It's a great topic, as communicating risk probability/impact in the face of uncertainty, accurately, has been the subject of much discussion over the past few years for tropical systems by many (incliuding me and it applies to weather, in general). The linked article below does a nice job of capturing many of the issues and concerns. Probably the biggest issue is that the "cone" is based on a roughly 2 in 3 probability that the track will be within the cone at every time step (12-24 hour increments), based on historical accuracy of the model consensus that the NHC calculates - which obviously means that the track, on average, has a 1 in 3 chance of being outside the cone.This is irrelevant to the precise topic, but I think maps like the one above -- showing the cone within which the center may move -- should be dumped. My understanding is that the evidence shows that people do not understand them. People think that if they live outside the cone, they have no worries. I realize that the map clearly says that hazardous conditions can occur outside the cone, but that message doesn't get through. It would be better, IMHO, to have a map that shows all of the area with a significant chance of being affected by the storm, and to differentiate within that map by probabilities (so that, for instance, Pittsburgh is shown as having a lower probability of being affected by Philadelphia.) But what do I know.

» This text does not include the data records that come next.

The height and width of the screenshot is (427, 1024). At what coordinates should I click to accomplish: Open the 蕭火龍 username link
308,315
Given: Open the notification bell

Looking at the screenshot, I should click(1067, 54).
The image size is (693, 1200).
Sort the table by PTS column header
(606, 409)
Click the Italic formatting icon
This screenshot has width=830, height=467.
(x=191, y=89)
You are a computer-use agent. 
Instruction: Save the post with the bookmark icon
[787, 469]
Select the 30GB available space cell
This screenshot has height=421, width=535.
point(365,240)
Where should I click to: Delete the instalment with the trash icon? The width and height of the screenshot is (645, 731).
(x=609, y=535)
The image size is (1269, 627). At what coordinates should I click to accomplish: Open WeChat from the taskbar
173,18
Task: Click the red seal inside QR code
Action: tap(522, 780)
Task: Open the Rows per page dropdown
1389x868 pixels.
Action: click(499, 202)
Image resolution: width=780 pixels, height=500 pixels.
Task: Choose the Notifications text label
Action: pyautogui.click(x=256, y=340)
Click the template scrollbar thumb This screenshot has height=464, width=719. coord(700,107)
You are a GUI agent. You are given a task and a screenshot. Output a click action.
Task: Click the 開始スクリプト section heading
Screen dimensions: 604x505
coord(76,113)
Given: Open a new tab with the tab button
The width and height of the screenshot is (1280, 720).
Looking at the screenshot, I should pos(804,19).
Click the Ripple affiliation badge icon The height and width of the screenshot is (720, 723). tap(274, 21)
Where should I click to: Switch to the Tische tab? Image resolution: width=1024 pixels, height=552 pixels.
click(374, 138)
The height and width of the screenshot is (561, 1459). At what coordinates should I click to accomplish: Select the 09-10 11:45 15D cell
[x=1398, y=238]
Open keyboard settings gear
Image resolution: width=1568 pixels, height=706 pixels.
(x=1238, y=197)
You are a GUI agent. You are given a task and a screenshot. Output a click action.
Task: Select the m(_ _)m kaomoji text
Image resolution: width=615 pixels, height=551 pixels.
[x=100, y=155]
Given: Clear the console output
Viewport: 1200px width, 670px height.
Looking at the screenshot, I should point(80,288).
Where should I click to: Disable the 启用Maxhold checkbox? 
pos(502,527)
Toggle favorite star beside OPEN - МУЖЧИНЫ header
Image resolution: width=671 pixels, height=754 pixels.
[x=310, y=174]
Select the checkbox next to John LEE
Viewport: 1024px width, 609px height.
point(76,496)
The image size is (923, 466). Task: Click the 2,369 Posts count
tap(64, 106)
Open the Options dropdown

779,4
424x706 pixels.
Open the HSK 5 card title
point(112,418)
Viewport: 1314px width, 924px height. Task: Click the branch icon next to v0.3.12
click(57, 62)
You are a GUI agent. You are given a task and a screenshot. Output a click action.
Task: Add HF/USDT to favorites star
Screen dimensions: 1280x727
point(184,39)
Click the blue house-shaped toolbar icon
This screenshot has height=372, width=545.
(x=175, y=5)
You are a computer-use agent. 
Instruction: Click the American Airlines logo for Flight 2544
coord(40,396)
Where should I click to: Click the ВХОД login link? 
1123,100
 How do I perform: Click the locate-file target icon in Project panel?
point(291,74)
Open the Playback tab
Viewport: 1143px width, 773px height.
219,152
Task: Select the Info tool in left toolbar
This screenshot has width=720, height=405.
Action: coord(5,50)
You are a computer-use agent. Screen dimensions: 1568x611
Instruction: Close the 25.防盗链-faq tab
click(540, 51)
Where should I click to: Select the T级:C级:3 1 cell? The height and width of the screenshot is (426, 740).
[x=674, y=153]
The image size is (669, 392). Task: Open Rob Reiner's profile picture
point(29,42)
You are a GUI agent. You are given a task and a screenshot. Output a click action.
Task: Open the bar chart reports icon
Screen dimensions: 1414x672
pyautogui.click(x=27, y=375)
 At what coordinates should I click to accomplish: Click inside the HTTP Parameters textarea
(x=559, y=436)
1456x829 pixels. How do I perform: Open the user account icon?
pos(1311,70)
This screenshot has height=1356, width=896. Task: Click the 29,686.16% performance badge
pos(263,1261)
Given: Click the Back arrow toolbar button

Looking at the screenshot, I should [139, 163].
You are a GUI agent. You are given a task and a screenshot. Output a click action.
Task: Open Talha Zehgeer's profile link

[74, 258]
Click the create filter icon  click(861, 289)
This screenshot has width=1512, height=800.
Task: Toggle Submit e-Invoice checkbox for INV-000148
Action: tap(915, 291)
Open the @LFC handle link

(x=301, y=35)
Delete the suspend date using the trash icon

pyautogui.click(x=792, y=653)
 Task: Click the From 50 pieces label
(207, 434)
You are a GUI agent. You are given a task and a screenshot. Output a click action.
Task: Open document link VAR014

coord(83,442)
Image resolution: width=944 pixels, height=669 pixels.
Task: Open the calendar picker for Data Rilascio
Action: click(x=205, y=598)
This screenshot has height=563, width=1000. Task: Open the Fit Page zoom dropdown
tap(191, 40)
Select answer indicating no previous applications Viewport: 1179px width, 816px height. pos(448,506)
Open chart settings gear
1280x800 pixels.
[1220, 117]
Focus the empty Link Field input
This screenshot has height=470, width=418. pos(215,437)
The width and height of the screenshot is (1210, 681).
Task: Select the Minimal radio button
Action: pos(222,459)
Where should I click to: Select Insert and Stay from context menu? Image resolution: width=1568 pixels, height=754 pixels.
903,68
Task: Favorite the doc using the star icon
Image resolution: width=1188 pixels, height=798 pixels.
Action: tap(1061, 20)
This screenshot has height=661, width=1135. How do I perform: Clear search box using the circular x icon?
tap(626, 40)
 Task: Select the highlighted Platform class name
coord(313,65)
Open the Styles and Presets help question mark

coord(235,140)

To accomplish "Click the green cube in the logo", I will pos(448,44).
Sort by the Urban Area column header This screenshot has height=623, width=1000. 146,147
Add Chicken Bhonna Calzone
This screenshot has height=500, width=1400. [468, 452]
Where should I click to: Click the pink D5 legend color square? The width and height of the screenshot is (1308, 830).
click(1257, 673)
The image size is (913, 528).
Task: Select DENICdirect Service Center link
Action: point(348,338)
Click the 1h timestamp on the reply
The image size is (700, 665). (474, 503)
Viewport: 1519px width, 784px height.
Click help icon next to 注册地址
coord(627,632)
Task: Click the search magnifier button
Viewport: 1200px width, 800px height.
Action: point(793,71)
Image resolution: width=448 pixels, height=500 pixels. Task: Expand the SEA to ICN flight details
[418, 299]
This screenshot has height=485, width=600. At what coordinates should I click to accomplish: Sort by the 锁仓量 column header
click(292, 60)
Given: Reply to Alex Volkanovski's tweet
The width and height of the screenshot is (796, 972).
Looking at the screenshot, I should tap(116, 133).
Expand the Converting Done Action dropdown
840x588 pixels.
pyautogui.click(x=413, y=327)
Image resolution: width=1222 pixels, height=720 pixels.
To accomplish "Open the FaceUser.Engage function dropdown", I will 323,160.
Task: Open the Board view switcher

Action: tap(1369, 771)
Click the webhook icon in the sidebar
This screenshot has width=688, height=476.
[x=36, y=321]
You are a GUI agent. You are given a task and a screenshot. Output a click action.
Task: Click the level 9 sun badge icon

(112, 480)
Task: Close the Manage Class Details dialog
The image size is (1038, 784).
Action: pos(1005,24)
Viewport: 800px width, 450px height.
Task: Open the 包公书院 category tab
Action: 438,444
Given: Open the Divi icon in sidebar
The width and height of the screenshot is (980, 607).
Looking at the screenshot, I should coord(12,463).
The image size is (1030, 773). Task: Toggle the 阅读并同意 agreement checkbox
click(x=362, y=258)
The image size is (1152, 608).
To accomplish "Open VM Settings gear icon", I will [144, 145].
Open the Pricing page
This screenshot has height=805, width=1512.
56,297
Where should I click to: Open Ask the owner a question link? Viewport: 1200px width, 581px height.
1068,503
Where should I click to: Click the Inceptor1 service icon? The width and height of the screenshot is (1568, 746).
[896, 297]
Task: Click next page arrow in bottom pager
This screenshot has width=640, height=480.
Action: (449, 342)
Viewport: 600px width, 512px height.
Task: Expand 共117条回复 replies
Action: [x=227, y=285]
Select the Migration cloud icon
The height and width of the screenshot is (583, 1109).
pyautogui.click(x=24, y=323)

Personally, I think the cone was a great advance 20+ years ago and I wouldn't scrap it, but I'd look to improve it. One change I've advocated for is labelling the outer cone lines to explicitly note that the center has a 2 in 3 chance of remaining within that cone, plus adding a 2nd cone (with a different color) showing where the center is maybe 90% likely to remain inside the cone, so that people see how much further outside the main cone the track might travel. I'd also love to see the little S's and H's at each time point actually be S1, S2, and H1 through H5, denoting forecast winds. For example, H1 would be for a cat 1 hurricane with 74-95 mph winds and I'd include that wind range right under the text showing the time stamp; I'd also split tropical storm into 2 levels, 39-55 mph as S1 and 56-73 mph as S2.
The article also shows well how the historical accuracy might not always be the best way to go for the cone. For example, for Ian, the cone should have been larger, given the bifurcation in model outcomes (with the Euro/UK showing a more southerly landfall near Ft. Myers, while the GFS and other models showed a landfall north of Tampa), which meant it was more likely than usual that the track would be outside the cone (and it was). Also, the angle of approach for Ian was the worst case, where the storm was forecast to head close to parallel to the FL Gulf coast, meaning small changes in track would lead to very large changes in landfall, as we eventually saw.
One other thing that the cone graphic doesn't convey well, as you noted, is the risk of major impacts outside the cone. Perhaps the best example of this was Ian, where Naples, FL was not within the cone, yet was subject to catastrophic storm surge from the hurricane, given that the right side of the storm is always strongest (and the cone is symmetrical), especially with regard to surge. Maybe the cone/track map should also show where storm surge warnings are, especially when outside of the cone track.